**Article:**
━━━━━━━━━━━━━━━━━━━━━━━━━━━━━━
While I'm at it, Charice is on Glee and her role is that of an exchange student at William Mckinley High School. Wasn't William Mckinley the one who dreamt about the US being the big white brother to the small brown brother known as the Philippines? And wasn't that dream the core of Uncle Sam's theory of manifest destiny? Well, look who conquered who today!
Sunday, May 8, 2011
I love weddings. I remember when I was still with St. Mary's in Baliuag, I used to pass by the church twice a day, morning and afternoon, and as soon as I see that there is a wedding ceremony going on, I would enter inconspicuously and peek at the bride and groom. My order of interest would be the bride's gown, the entourage's attires and the ceremony itself. I like it when couples take personal interest and participation in almost all aspects of the wedding ceremony. I can be critical, especially when the wedding sponsors are heavily dressed up while the bride and groom are dressed down. I always believed the wedding day is for the couple to be wed and not for anyone else.
In the evening of February 14, 2011, while there was an on going wedding reception in my home for my cousin Emer and his bride Ine, my youngest son Nad came to my room as I was resting and told me he and Ann are serious about settling down this year. He said they wish to get married when his elder brother Poy is around and when it dawned on me that Poy is having a two-week vacation in April, I stifled a laugh and sighed. My son is dead serious. The first thing I asked was " Do you have savings?" to which he answered " Konti." The more I smiled.
And so began a two-month prep for The Wedding- my bunsoy's wedding to his beloved Ann. On February 23, 2011, off we went to Alido Subd. in Malolos City for the pamanhikan. It did not surprise me when i learned that they have decided on a civil wedding- Ann, being a Christian and Nad, a Catholic. However, I am resolute in my own plan to give Nad (and Ann, too) a wedding they both can look back to with fondness and with a smile on their lips. It didn't have to be in a warm sala of a judge or in an airconditioned, albeit cramped room, of a municipal or city mayor. There's got to be some way a decent, intimate ceremony can be held somewhere where the entourage and the guests will have a grand time.
Since both of them are working, I had to resort to phone calls, texts, email and FB messages so I can help them put it all together. I asked their preferred color motiff, their favorite songs, and their preferred venue. Since Poy is a lot owner at Waterwood Park in Baliuag, we were able to book it on their chosen date, April 16, 2011, at a 50% discount. It was there, while on an ocular visit, that I again met my former student at St. Mary's, Arlene Martin Tadeo, who's running a catering and an events coordination company, aside from being an alajera. We have been communicating a lot before since I always refer her to people I know who wants to invest in real property. At the time, I have been talking with a caterer from Plaridel, but seeing that Arlene's so at home in Waterwood where she is a top lot seller, I considered asking her offerings. It did not take long for me to decide on a switch. While the other caterer is good, Arlene's familiarity with Waterwood and the people who work there is a big plus. I was right. She gave me so much for so little. When i arrived at the venue on the wedding day, I thought, everyone would think this is a big one. Arlene gave me every peso's worth of the things we discussed and more. That night, I was delighted with Arlene's assistance.
━━━━━━━━━━━━━━━━━━━━━━━━━━━━━━
**Set task 1:**
Retype the blog post from "While I'm at" to "conquered who today!" exactly.
━━━━━━━━━━━━━━━━━━━━━━━━━━━━━━
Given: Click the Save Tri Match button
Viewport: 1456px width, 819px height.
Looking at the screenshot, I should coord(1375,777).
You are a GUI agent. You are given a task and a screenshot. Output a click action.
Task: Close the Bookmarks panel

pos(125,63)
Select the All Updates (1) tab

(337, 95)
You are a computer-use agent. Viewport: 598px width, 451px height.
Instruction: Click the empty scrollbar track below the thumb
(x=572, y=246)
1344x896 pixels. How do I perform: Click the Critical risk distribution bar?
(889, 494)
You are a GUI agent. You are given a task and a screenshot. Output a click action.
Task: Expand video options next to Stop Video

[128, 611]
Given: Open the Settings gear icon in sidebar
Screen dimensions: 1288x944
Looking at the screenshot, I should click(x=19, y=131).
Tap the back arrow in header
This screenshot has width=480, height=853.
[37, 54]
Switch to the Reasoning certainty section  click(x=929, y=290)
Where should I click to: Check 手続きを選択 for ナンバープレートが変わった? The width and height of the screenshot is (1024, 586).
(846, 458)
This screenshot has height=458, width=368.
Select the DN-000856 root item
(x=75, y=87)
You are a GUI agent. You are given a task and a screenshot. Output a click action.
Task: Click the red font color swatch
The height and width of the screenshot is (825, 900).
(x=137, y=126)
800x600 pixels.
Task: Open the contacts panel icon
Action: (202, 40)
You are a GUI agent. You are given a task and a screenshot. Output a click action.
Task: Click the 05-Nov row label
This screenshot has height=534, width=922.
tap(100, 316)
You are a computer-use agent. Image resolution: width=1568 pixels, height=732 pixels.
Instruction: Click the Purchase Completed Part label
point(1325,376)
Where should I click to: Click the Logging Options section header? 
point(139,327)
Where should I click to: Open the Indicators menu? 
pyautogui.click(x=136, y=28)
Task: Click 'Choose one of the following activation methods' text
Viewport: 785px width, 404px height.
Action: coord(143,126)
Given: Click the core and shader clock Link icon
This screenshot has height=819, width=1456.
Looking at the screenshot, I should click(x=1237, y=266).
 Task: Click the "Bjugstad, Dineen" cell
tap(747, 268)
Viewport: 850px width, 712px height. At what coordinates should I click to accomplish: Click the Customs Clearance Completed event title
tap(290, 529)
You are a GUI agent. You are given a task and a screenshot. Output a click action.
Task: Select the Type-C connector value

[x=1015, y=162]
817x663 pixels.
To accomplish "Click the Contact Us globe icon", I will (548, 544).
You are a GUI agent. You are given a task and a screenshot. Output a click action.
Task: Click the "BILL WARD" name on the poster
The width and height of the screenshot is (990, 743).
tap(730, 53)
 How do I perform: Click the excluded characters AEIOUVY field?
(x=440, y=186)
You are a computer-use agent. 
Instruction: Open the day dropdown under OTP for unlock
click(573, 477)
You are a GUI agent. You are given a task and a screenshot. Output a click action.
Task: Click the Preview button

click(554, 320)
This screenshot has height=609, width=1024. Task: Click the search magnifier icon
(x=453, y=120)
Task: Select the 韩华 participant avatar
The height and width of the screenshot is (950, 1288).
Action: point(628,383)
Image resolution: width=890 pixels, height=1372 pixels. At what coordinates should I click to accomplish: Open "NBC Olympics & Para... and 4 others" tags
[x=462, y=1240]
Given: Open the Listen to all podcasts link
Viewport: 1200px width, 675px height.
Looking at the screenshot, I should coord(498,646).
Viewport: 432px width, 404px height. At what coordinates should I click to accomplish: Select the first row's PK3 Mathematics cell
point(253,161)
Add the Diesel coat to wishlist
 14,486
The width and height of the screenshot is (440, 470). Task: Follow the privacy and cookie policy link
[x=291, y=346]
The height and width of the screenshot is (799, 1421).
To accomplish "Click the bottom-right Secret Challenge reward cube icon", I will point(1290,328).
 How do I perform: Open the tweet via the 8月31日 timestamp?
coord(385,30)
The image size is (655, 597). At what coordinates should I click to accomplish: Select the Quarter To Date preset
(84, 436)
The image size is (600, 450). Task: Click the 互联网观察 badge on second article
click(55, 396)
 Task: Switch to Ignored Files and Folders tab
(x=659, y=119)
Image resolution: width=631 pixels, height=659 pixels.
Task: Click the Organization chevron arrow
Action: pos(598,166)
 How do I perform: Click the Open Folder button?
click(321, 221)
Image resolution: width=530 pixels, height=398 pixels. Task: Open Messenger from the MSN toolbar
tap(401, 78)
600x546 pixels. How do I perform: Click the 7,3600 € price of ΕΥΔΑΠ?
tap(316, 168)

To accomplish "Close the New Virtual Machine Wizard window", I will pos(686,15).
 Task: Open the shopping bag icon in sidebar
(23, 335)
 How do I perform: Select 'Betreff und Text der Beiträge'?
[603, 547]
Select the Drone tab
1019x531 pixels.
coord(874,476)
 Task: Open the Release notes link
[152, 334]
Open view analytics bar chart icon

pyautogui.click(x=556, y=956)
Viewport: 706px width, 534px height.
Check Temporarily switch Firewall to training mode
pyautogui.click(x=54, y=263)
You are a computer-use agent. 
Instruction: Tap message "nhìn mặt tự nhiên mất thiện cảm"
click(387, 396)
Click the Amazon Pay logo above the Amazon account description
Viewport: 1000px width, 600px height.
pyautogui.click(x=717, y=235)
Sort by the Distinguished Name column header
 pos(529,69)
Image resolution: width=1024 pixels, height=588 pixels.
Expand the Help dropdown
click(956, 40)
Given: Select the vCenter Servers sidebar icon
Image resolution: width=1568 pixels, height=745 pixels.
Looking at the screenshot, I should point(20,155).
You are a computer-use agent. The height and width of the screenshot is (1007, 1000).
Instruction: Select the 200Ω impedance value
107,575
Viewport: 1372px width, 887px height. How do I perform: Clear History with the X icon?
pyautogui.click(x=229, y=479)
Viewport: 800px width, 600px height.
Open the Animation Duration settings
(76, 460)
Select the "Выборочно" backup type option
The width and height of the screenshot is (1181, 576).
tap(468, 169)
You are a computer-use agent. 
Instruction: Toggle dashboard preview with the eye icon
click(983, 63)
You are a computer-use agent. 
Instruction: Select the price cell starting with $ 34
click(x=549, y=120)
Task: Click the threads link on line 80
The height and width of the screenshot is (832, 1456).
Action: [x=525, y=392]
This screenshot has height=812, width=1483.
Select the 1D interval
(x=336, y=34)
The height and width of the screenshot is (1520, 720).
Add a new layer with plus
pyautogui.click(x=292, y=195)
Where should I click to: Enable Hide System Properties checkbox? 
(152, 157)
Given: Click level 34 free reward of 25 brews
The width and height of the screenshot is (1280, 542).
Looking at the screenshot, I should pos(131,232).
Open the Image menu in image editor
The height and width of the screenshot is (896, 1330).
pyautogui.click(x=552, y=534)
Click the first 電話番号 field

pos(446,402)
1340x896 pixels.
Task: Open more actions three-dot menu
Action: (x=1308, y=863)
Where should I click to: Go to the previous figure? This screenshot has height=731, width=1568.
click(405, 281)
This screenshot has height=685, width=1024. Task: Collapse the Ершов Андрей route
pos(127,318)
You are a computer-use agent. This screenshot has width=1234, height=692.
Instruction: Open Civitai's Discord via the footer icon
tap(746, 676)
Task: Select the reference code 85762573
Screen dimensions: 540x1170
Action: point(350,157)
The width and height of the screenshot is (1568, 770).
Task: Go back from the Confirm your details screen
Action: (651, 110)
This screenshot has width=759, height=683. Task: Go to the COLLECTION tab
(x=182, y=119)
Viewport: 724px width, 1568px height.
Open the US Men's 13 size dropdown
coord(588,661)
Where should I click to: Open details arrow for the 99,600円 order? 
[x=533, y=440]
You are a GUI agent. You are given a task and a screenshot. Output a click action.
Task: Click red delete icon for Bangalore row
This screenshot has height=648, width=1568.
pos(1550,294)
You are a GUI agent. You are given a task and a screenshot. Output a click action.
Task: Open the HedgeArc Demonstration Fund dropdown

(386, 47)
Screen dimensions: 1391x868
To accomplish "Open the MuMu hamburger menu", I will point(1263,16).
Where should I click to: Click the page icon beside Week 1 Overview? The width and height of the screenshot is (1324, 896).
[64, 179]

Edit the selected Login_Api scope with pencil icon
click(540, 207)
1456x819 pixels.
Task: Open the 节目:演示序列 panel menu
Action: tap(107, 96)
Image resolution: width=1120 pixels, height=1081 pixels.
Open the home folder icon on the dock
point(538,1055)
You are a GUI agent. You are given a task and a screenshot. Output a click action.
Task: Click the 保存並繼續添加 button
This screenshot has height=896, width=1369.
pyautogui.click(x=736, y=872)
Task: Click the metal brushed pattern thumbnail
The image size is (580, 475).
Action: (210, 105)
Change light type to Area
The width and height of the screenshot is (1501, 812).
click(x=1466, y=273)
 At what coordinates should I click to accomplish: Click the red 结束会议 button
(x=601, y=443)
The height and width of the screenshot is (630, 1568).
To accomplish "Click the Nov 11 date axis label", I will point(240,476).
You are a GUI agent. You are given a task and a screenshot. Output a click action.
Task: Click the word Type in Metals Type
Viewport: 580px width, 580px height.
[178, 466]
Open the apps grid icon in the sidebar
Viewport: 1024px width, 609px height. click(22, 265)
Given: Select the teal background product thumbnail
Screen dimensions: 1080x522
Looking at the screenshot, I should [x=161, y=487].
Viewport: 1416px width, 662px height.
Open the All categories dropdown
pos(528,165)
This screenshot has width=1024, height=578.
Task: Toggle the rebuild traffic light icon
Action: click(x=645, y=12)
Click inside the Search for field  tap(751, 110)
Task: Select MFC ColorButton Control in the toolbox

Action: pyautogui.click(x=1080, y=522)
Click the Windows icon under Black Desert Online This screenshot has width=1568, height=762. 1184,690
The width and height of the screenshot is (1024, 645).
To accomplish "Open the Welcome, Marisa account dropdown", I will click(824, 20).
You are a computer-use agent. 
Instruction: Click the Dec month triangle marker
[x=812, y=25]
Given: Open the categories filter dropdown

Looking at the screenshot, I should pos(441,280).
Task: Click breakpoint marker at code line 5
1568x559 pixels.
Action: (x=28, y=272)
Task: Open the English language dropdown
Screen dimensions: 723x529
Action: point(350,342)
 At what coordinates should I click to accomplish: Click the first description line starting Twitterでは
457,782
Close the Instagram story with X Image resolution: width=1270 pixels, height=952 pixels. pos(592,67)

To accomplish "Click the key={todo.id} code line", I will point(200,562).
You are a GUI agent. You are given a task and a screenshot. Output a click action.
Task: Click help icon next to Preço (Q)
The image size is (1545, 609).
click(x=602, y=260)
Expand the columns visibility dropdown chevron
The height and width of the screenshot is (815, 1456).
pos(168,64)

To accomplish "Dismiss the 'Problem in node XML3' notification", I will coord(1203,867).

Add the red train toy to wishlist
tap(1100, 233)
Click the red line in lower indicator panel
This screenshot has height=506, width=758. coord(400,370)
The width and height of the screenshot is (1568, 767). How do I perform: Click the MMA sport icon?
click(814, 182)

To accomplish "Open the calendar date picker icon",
━━━━━━━━━━━━━━━━━━━━━━━━━━━━━━
**Set task 2:**
Repeat the records from the line with "I will coord(1203,867)." to the line with "click(814, 182)", and nothing else.

**Written reply 1:**
While I'm at it, Charice is on Glee and her role is that of an exchange student at William Mckinley High School. Wasn't William Mckinley the one who dreamt about the US being the big white brother to the small brown brother known as the Philippines? And wasn't that dream the core of Uncle Sam's theory of manifest destiny? Well, look who conquered who today!

**Written reply 2:**
To accomplish "Dismiss the 'Problem in node XML3' notification", I will coord(1203,867).

Add the red train toy to wishlist
tap(1100, 233)
Click the red line in lower indicator panel
This screenshot has height=506, width=758. coord(400,370)
The width and height of the screenshot is (1568, 767). How do I perform: Click the MMA sport icon?
click(814, 182)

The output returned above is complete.